● **Text passage**

┏━━

The Churchill Falls hydroelectric project under construction
The Churchill Falls hydroelectric project under construction - file photo

CFLCo argues lopsided power contract needs renegotiation

Newfoundlanders and Labradorians might be waiting with bated breath to see how the Muskrat Falls hydroelectric project will affect the province’s long-term future, but the much-maligned case of the Upper Churchill Falls hydroelectric project has made its way to the nation’s top court.

Lawyers for Churchill Falls Labrador Corp. Ltd. (CFLCo) and for Hydro-Quebec argued their case in the Supreme Court of Canada on Tuesday.

At the centre of the hearing was whether the contract between both parties should be adjusted to reflect good faith principles and vastly different economic circumstances. In the case of the Upper Churchill project, Hydro-Quebec has garnered more than $27 billion, thanks largely to being able to purchase power at low, fixed prices and then resell it to generate profits.

Newfoundland and Labrador, meanwhile, has gained roughly $2 billion from the deal.

“This case is about a long-term joint venture contract based at its core on an equitable sharing of risks and benefits, radically changed circumstances which resulted in unforeseen dramatic increases in the value of the venture, and an appropriation by Hydro-Quebec relying on the literal text of a single clause in the contract of virtually all the value of the joint venture for over 30 years now and which will continue to occur for another 24 years unless this court intervenes,” CFLCo lead lawyer Doug Mitchell told the court.

Hydro-Quebec, meanwhile, argued that it was not a joint venture and that it was the financing terms of CFLCo that defined the terms of the contract, and Hydro-Quebec assumed the risk from the lenders, even if CFLCo was the developer.

“As far as price stability that Hydro-Quebec was benefitting from in light of the contract, it is the reflection of the foreseeability and stability of prices that are a characteristic relating to hydroelectricity,” stated Hyrdo Quebec lawyer Pierre Bienvenu.

“Since CFLCo knew that Hydro-Quebec had a huge hydroelectric potential that was undeveloped in Quebec, CFLCo was aware that in order to interest Hydro-Quebec … in the energy from Churchill Falls, it had to ensure that there would be a stability in prices through the length of the contract.”

Under the 1969 terms, Hydro-Quebec agreed to buy almost all the energy from the Churchill Falls plant. The deal set a fixed price for that power that would decrease in stages over time.

Various aspects of the contract have already been argued before the top court on different legal principles, twice, without success.

This most recent challenge started when CFLCo — a subsidiary of Nalcor Energy — went to Quebec Superior Court in 2010. It argued unsuccessfully that profits of such magnitude from electricity were unforeseen in 1969 and that Hydro-Quebec had a duty to renegotiate terms.

┗━━

● **Work to complete**
A - List every company and every court named in the Churchill Falls article.
B - Condense the paragraph of the Churchill Falls article that begins "At the centre of the hearing" into a shorter version that keeps its main facts.
C - Reproduce the Churchill Falls article from "Newfoundlanders and Labradorians" to "from the deal.".

● **Information shown**
┏━━

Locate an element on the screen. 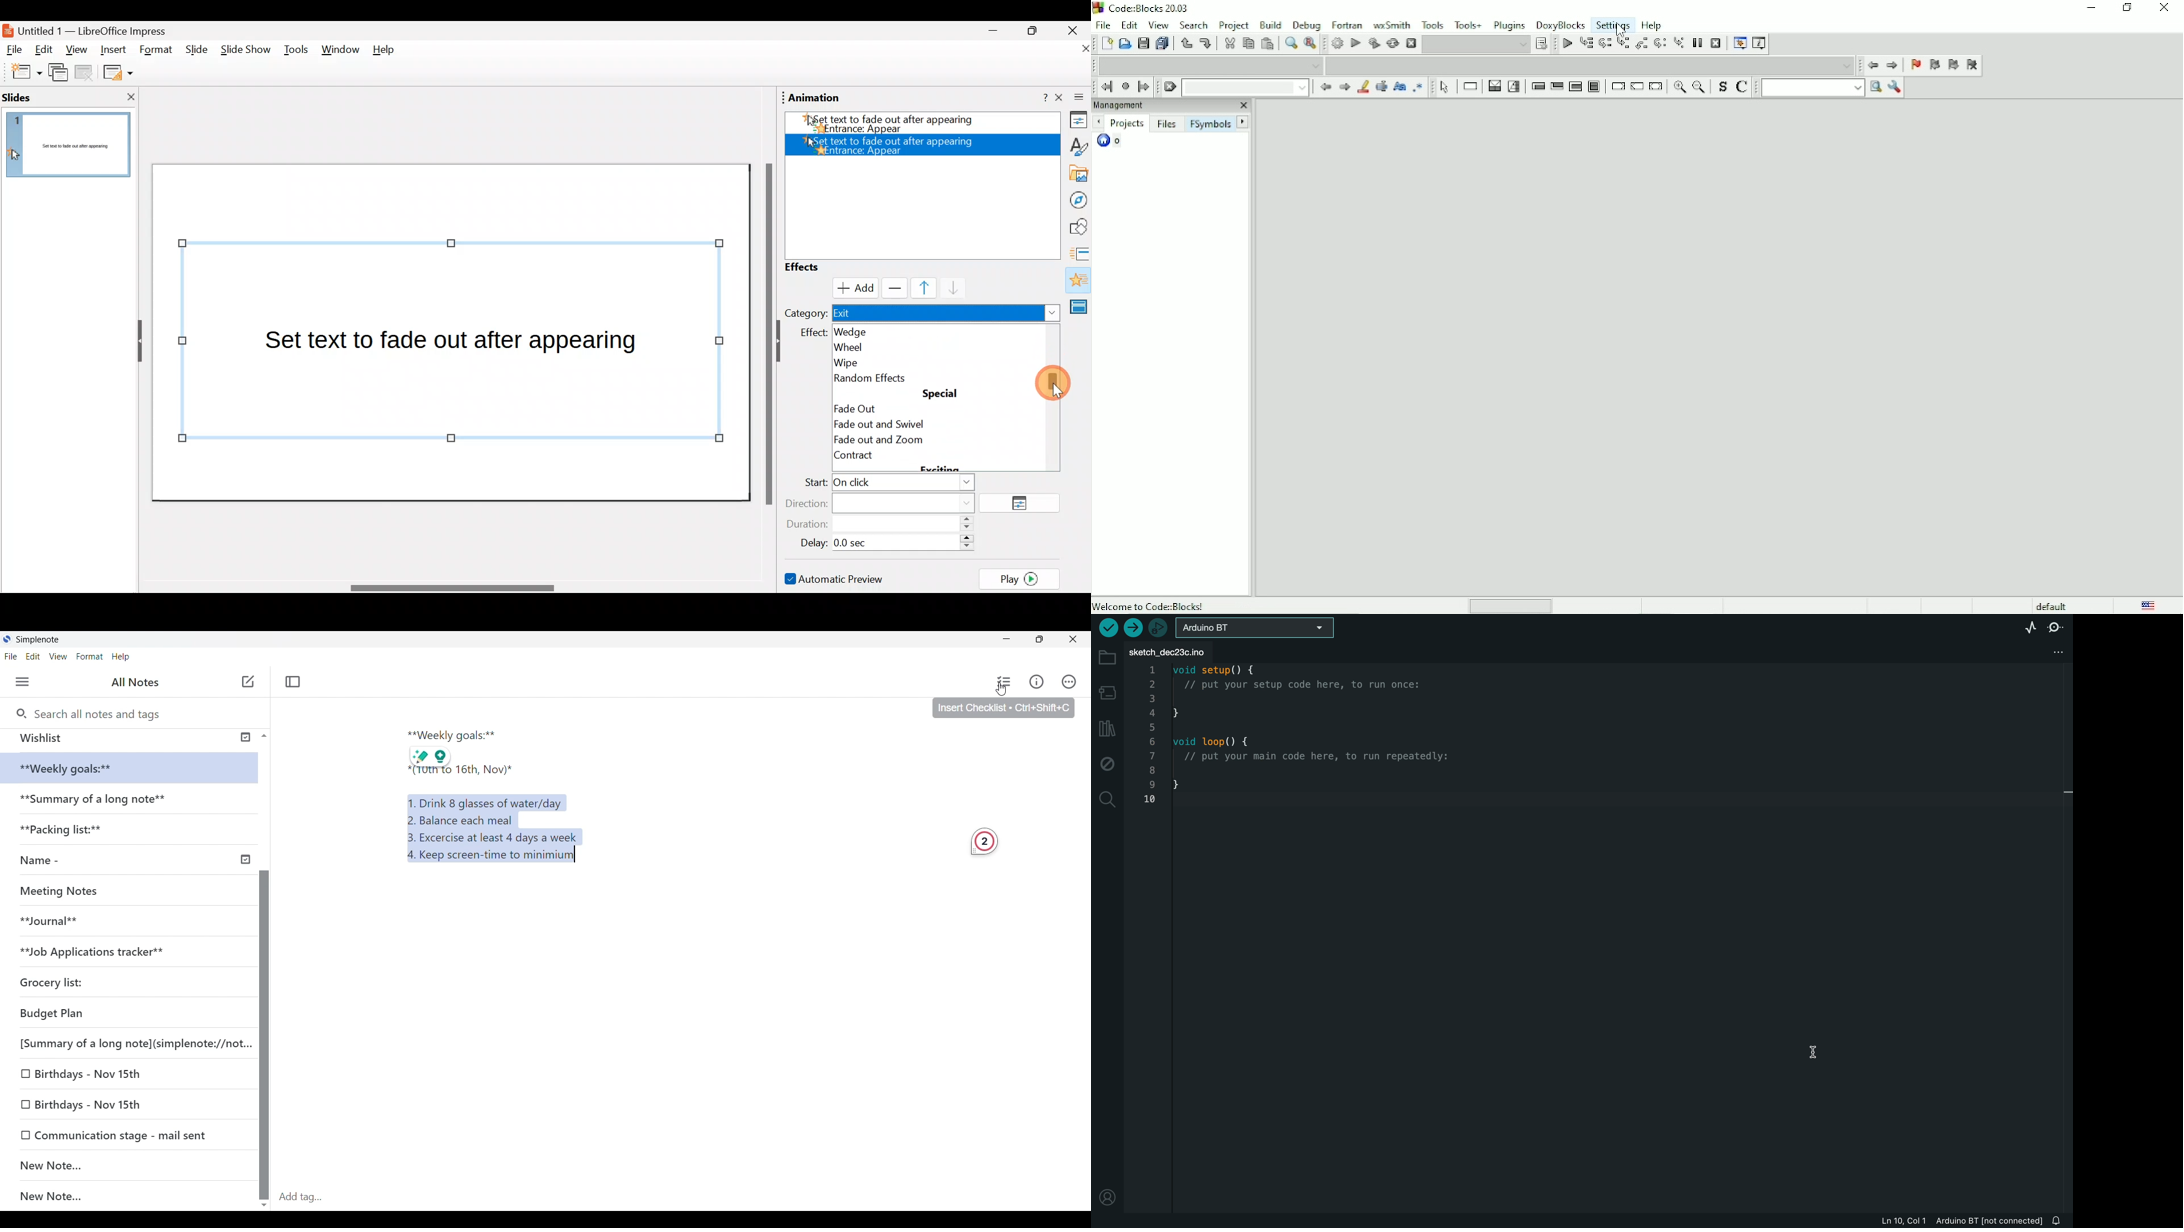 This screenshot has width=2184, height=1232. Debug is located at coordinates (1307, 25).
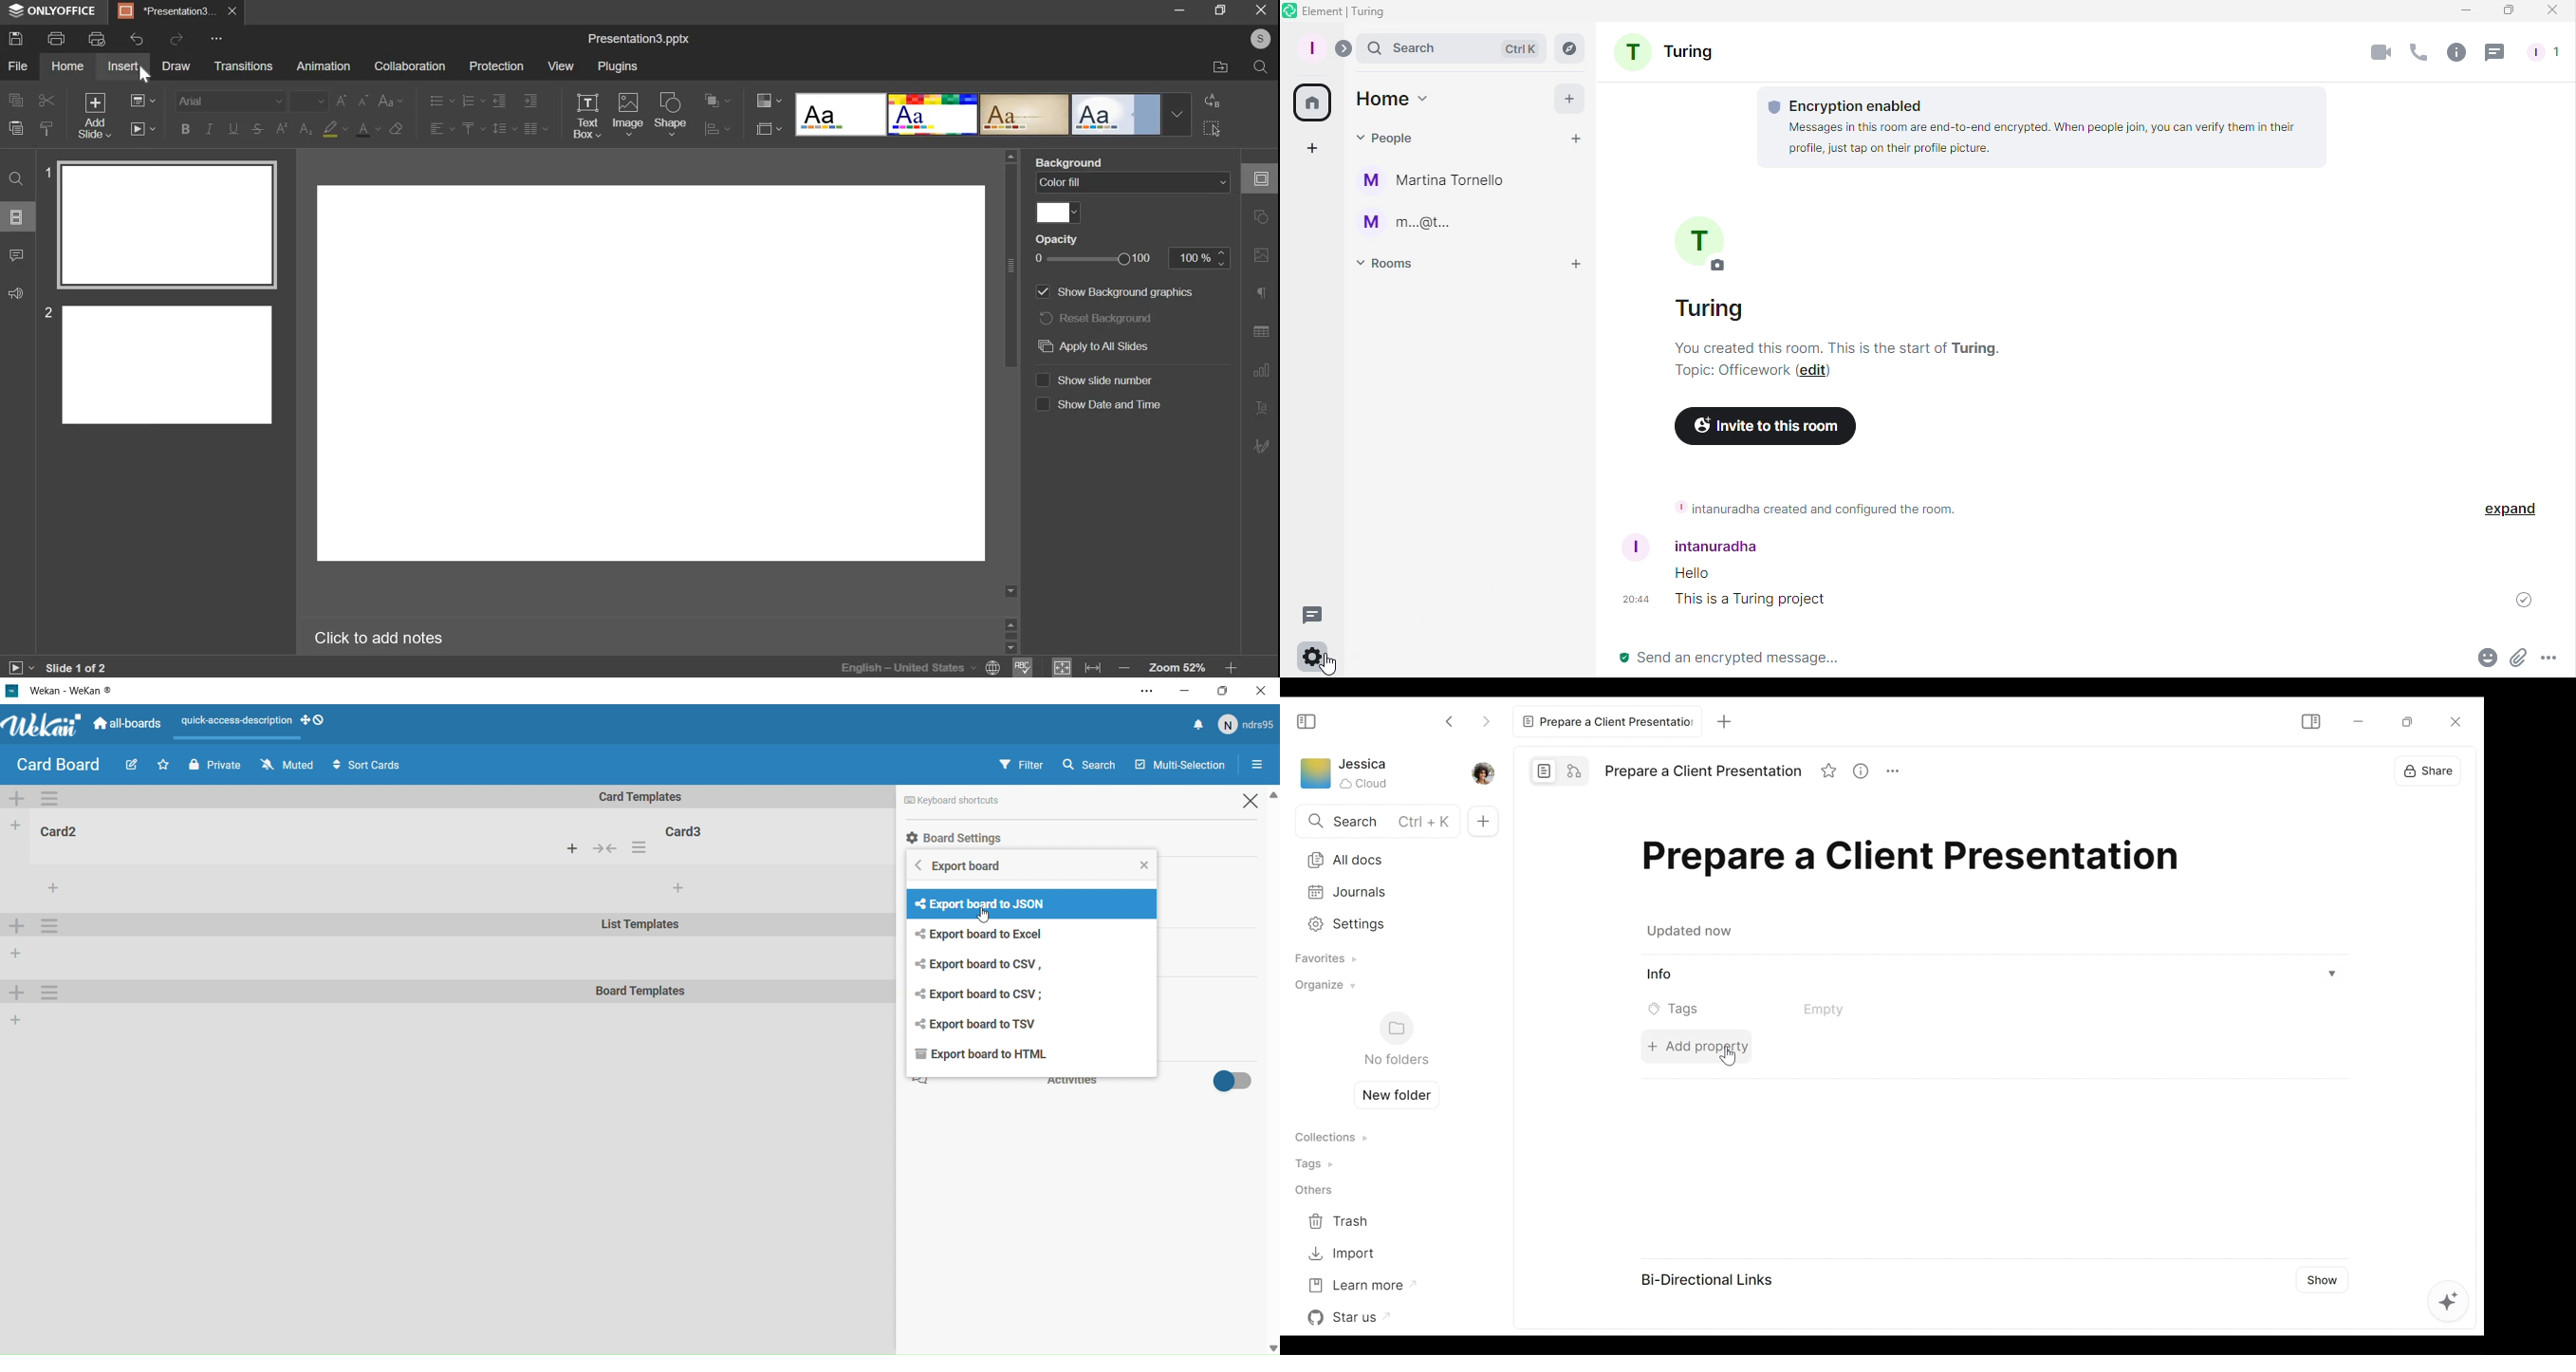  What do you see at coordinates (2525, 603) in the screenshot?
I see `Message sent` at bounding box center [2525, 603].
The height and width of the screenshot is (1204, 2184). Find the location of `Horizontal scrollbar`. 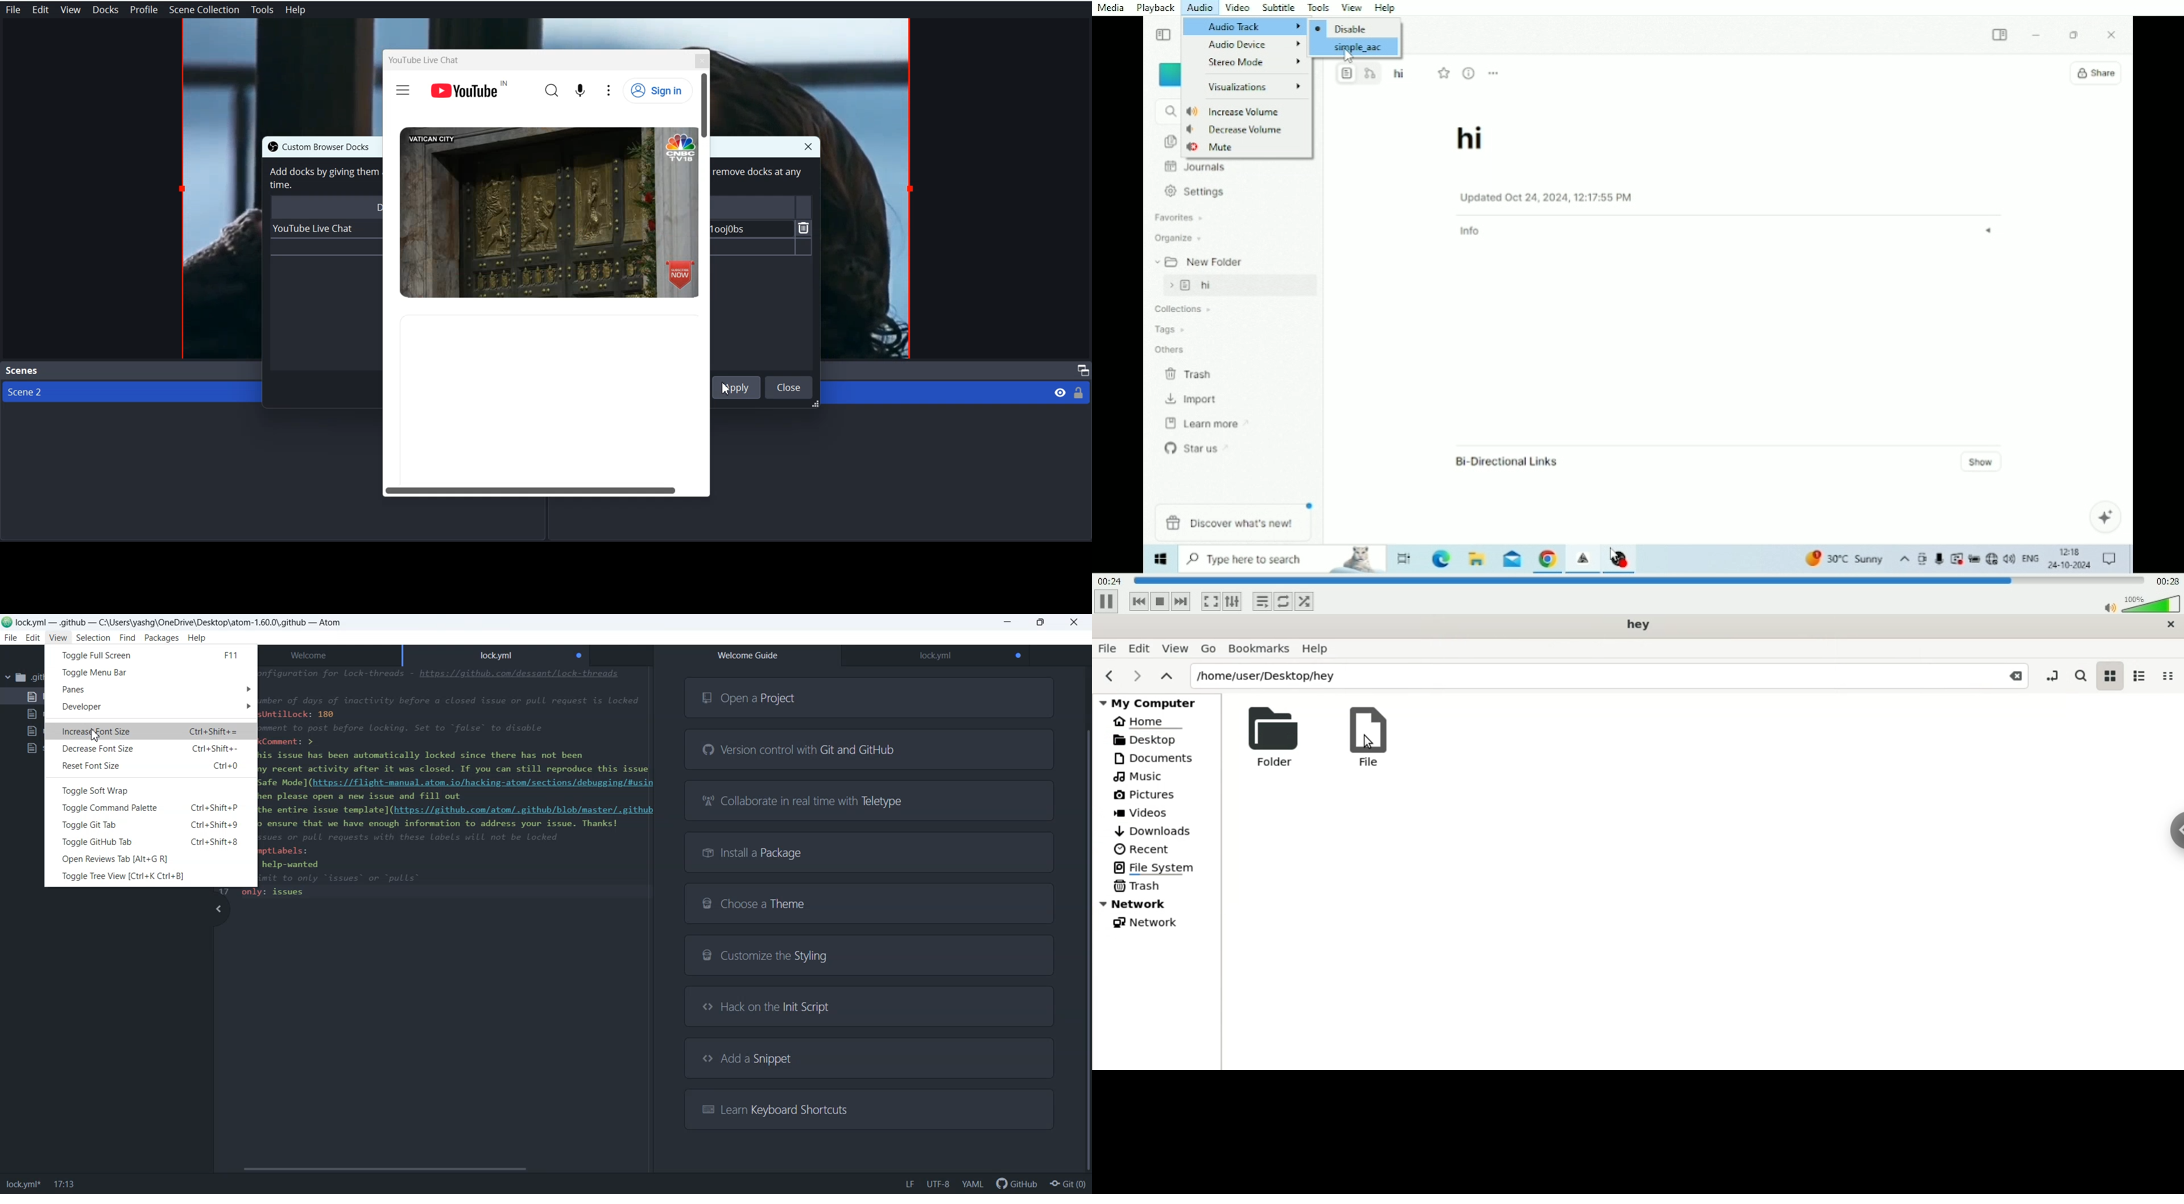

┗━━

● **Written answers**
A -
Companies:
- Churchill Falls Labrador Corp. Ltd. (CFLCo)
- Hydro-Quebec
- Nalcor Energy

Courts:
- Supreme Court of Canada
- Quebec Superior Court

B - The hearing turned on whether the contract should be adjusted for good faith principles and greatly changed economic circumstances. Hydro-Quebec has earned over $27 billion from the Upper Churchill project, mainly by buying power at low, fixed prices and reselling it at a profit.

C -
Newfoundlanders and Labradorians might be waiting with bated breath to see how the Muskrat Falls hydroelectric project will affect the province’s long-term future, but the much-maligned case of the Upper Churchill Falls hydroelectric project has made its way to the nation’s top court.

Lawyers for Churchill Falls Labrador Corp. Ltd. (CFLCo) and for Hydro-Quebec argued their case in the Supreme Court of Canada on Tuesday.

At the centre of the hearing was whether the contract between both parties should be adjusted to reflect good faith principles and vastly different economic circumstances. In the case of the Upper Churchill project, Hydro-Quebec has garnered more than $27 billion, thanks largely to being able to purchase power at low, fixed prices and then resell it to generate profits.

Newfoundland and Labrador, meanwhile, has gained roughly $2 billion from the deal.